Gene test hope for personalised cancer therapy

Thursday, June 3, 2010





















NHS patients are offered personalized cancer treatment under a pilot project to conduct genetic testing on individual tumors.

Cancer Research UK hope the project will be up to 6,000 cancer patients per year for a series of genetic defects to be analyzed.

The results will guide physicians in choosing the most effective therapy for that patient.

The charity predicts that testing may become routine within five years.

Due to be launched in the autumn, the project will examine how best to roll-out of genetic testing in the NHS.

Six centers set up around the country where the scientists will classify the patient according to the tumor specific genetic mutations they carry.
Patients will be offered drug treatment based on the genetic makeup of their cancer.

Potentially, such an approach will enable the NHS to save money by cutting the prescribing expensive treatments that are likely to work.

Harpal Kumar, chief executive of Cancer Research UK, said scientists now have enough genetic markers and drugs for such tests to discover a real difference.

Cancer drugs developed in recent years specifically aimed at a genetic mutation, including breast cancer treatment Herceptin.
Routine Tests

Some genetic testing has been done in the NHS cancer patients, but provision is patchy and tumors are often tested only one mutation.

James Peach, director of the charity of stratified medicine, said they wanted a national program to build, so patients with cancer in the United Kingdom to benefit from the global genetic discoveries.

"Patients have their tumors genetically tested and receive treatment based on the evidence of what does and does not work for their type of tumor.

"The advantages for patients are clear: better treatments and avoiding unnecessary side effects. But it would allow us to investigate drug driving stratified by the inclusion of the effectiveness of certain treatments for each type of tumor."

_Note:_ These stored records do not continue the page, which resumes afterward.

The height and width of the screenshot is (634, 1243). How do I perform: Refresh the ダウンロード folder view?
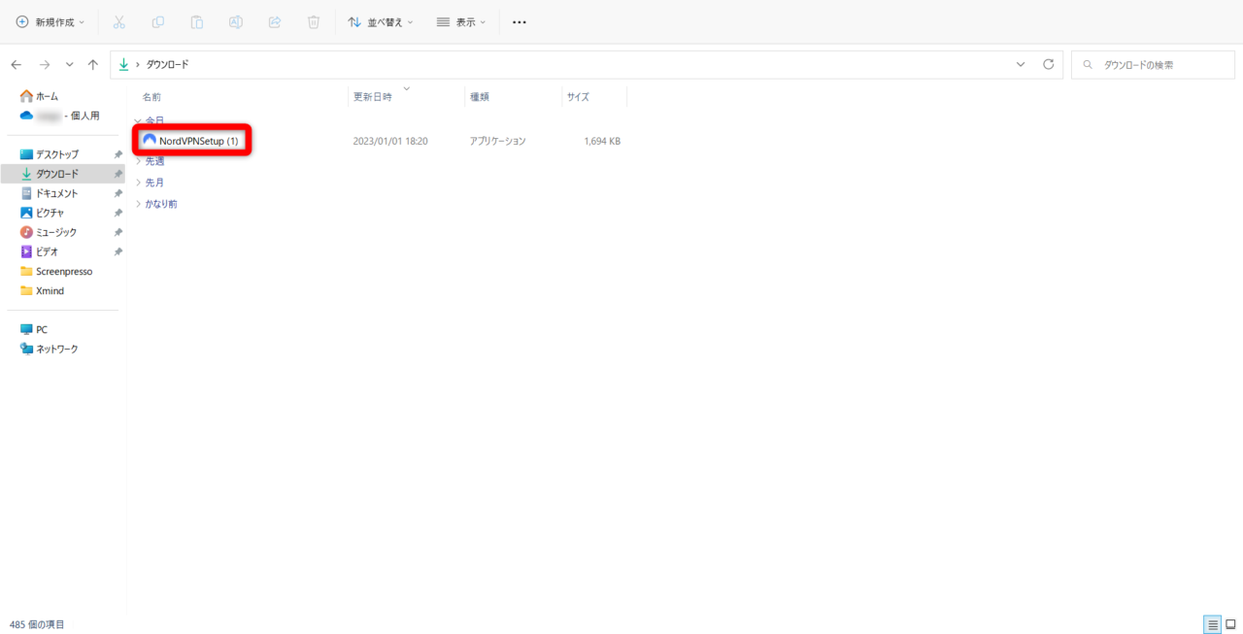1048,64

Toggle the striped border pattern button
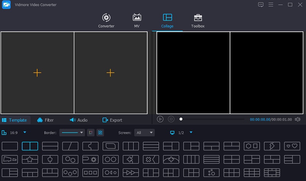pyautogui.click(x=100, y=133)
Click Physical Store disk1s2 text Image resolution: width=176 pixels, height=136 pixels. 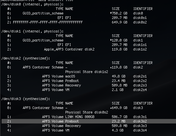(x=87, y=72)
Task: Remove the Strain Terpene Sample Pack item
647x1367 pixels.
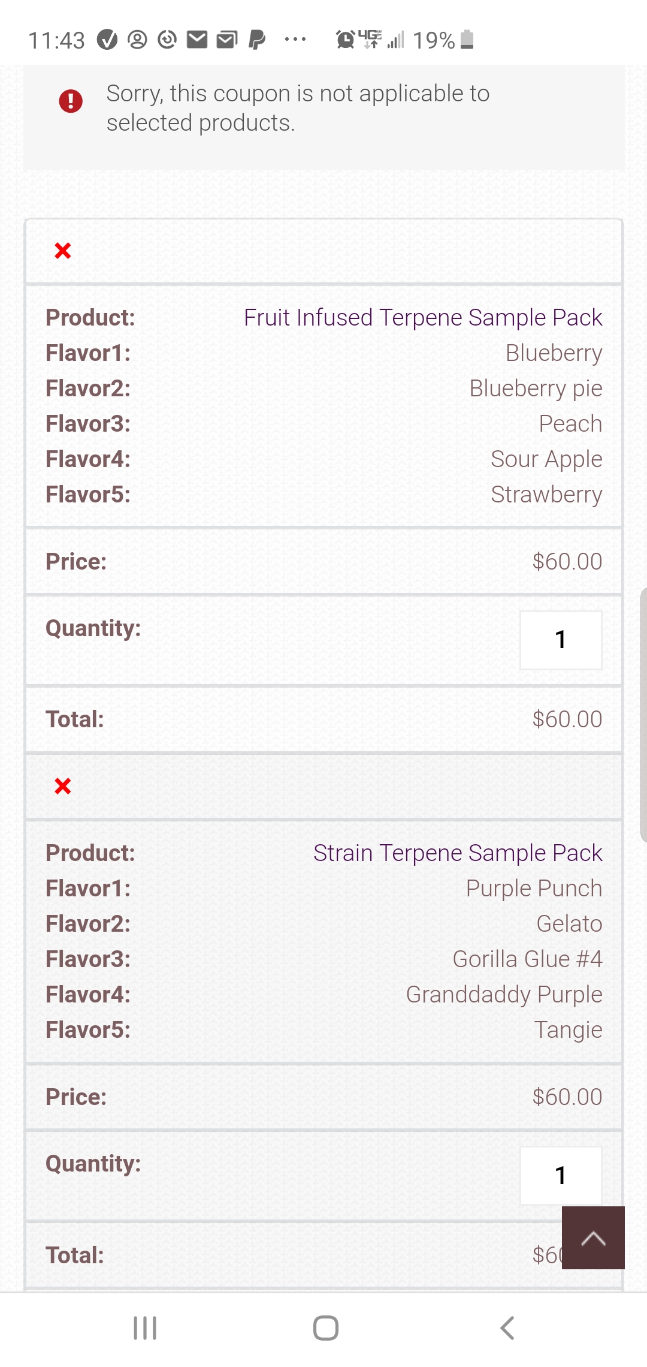Action: pos(63,786)
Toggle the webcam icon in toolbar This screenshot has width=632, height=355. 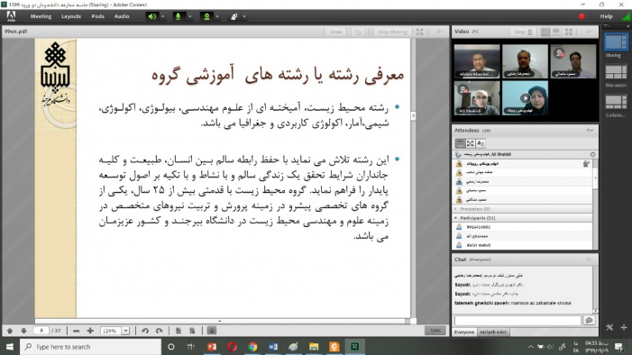pyautogui.click(x=206, y=16)
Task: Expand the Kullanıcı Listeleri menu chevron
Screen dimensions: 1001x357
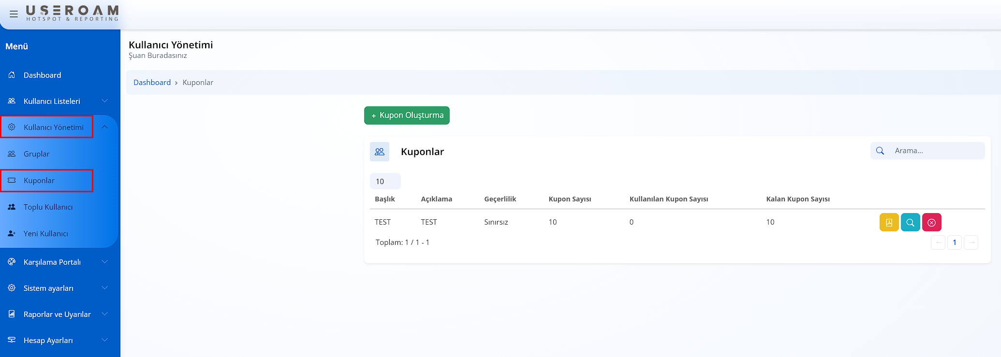Action: click(104, 101)
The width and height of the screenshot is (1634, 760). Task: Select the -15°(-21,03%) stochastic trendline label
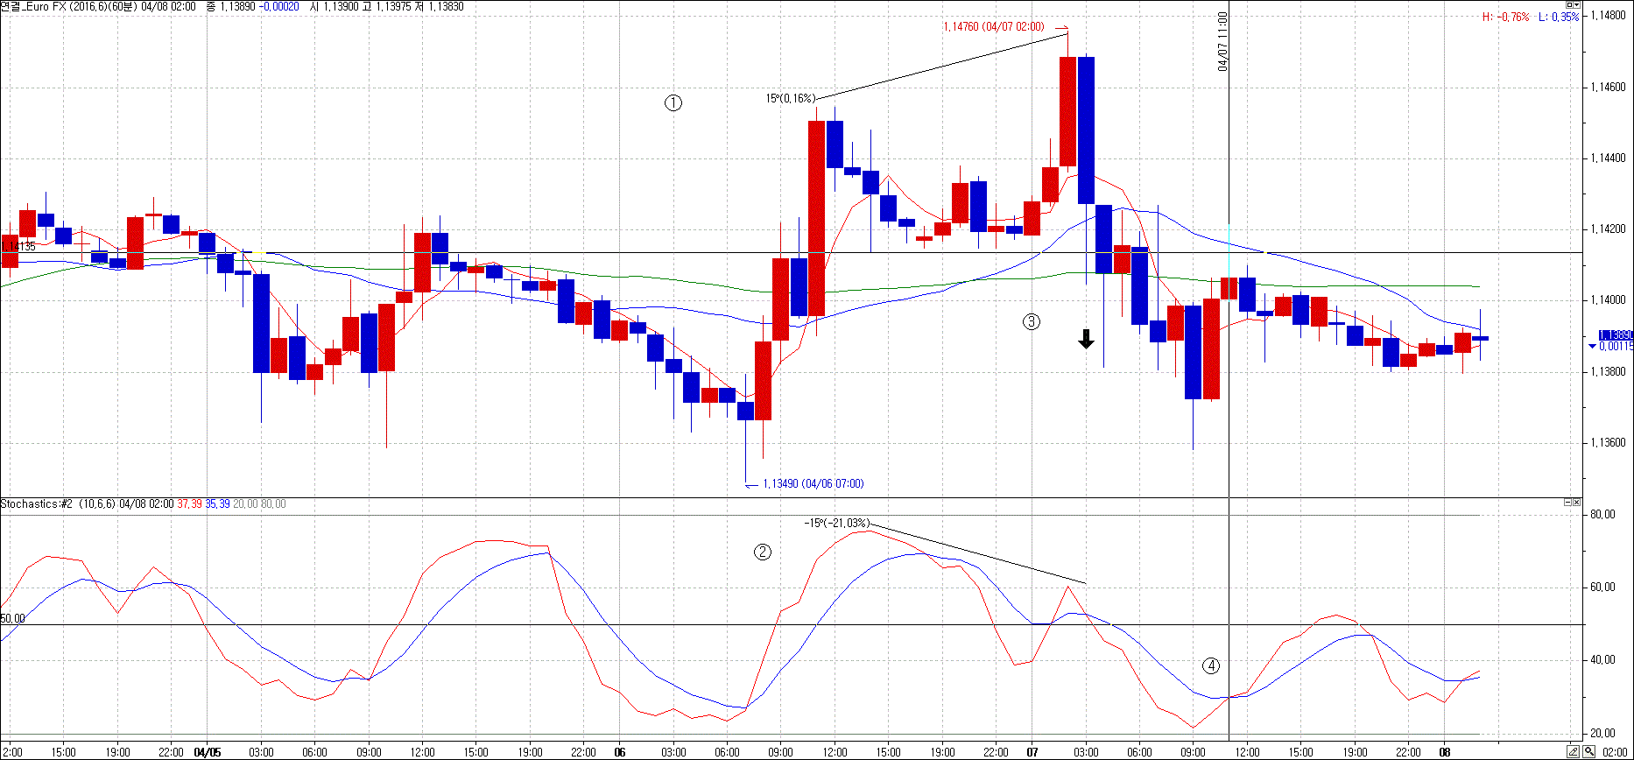coord(836,524)
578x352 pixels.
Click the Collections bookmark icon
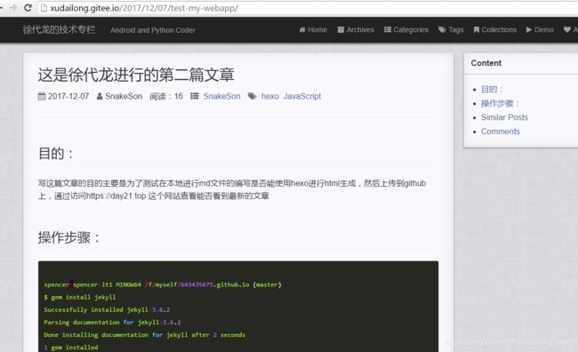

He said the first phase of the project would be developed in collaboration with the NHS, industry and government.

Once they have proven that the approach works, the plan is to roll out the scheme for all patients.

The charity is looking for similar initiatives in the U.S. to determine which mutations to test the various forms of cancer.

Professor Mike Stratton, director of the Cancer Genome Project at the Wellcome Trust Sanger Institute, said: "Discovering new cancer genes, new drug targets and new ways to predict whether patients will respond to certain therapies are accelerating, but a large challenge is to obtain the benefits of these advances for patients in the NHS.

"This initiative will form the basis for doing just that."